Tourism should be acting like them.
No – I did not smoke too much. No, I am not an old Communist who – with the aim of “learning to win” – looks back romantically on Soviet-style socialism. Rather, in the last few days, two messages have gotten me to hit the keys and write this short column.
Message 1 was that many dairy farmers in the world (especially in New Zealand) increasingly invest, or have been investing in their own processing (for example, milk powder) and distribution (in online shops) and thus worked out an alternative to bypass the international Fat Cats of the processing industry.
Message 2 was that German, but also increasingly Italian and French tourism service providers jump into the production of internationally marketable tours (including for the Chinese market) and thus break with the outbound logic of international tour operators. The distribution of own packages is now carried out directly via travel agencies (stationary and online) in the source markets.
The reason for doing so is the same for both: the commodity business is under pressure, margins are eroding, and thus income from the core business is literally evaporating. One can find the solution to cope with this challenge in any basic business education textbook or handbook of the development agency. In essence, one must valorize commodities (for example, with at least one processing stage in agriculture or with integrating or additional tourism services) in order to benefit from one higher-value – that is a less price-sensitive stage to be able to place the competition. However, valorization has to be implemented by producers in the country of origin and not somewhere in the virtual nirvana or country of distribution, whereby the rules of the game are determined by the producers and not the distributors in the source markets.
We should now seriously consider such an approach in mature tourism destinations, such as in Switzerland. I know there have always been moderately successful attempts to do so, for example with commercial incoming agencies of established tourist marketing organizations. The first misconception was that we have been trying to produce tours for local markets – nota bene for guests who, due to their cultural and geographic proximity, could well create their own experiences. The second misconception was that, from a traditional tourist understanding of distribution, these agencies tend to act as buyers and integrating resellers. Thus, the service providers were indeed “downgraded” to mere core service providers.

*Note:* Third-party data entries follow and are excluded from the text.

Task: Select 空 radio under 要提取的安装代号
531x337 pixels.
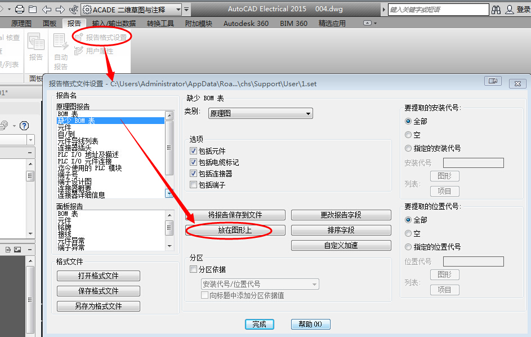Action: 408,135
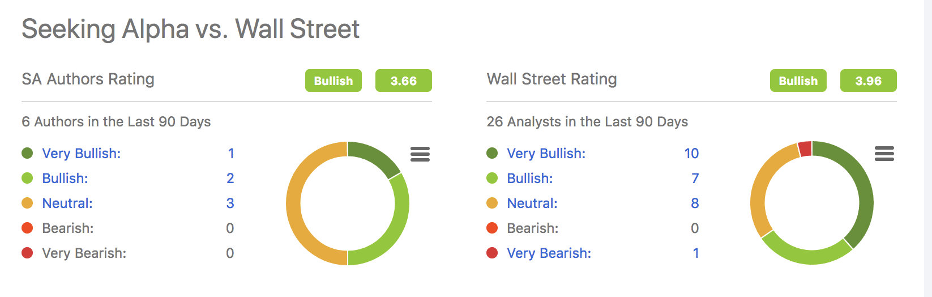Screen dimensions: 932x297
Task: Click the count 10 next to Wall Street Very Bullish
Action: point(691,154)
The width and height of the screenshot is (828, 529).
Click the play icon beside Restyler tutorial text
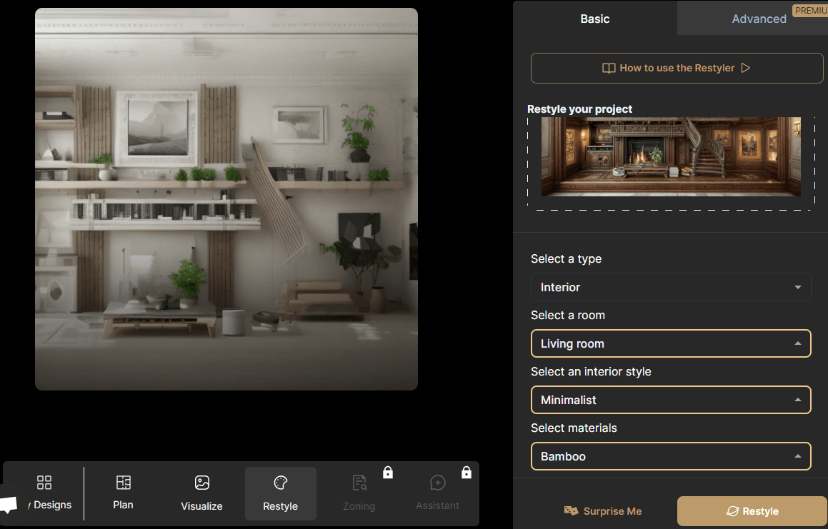click(745, 68)
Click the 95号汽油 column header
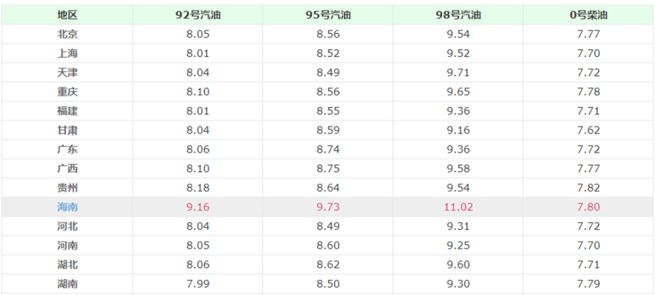The image size is (655, 295). [x=328, y=14]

I propose, also inspired by the Grand Tour of Switzerland, the following alternative: The service providers interested in the global commercial incoming business are joining a national consortium whose governance is geared towards generating and fairly distributing revenue under the condition of shared costs. They develop there, moderated by non-commercial partners (national and/ or regional and/ or local DMOs) service packages in the form of market and customer-specific integral offers and tours. Those offers are inspired by the distribution in the sense that the content of the service packages are aligned to the guests and their needs (based: Stories, which they are supposed to post) specific to a given distribution channel. The service providers co-produce for one or more packages and organize themselves in appropriate sub-consortia, all of which have the same governance. Hence, they can be members of several of these sub-consortia, which always work the same way.
By this approach, cooperation becomes commercial and each service provider is forced to orientate oneself to customer processes and needs. It is time to recover margin in the international business. Let us bag it!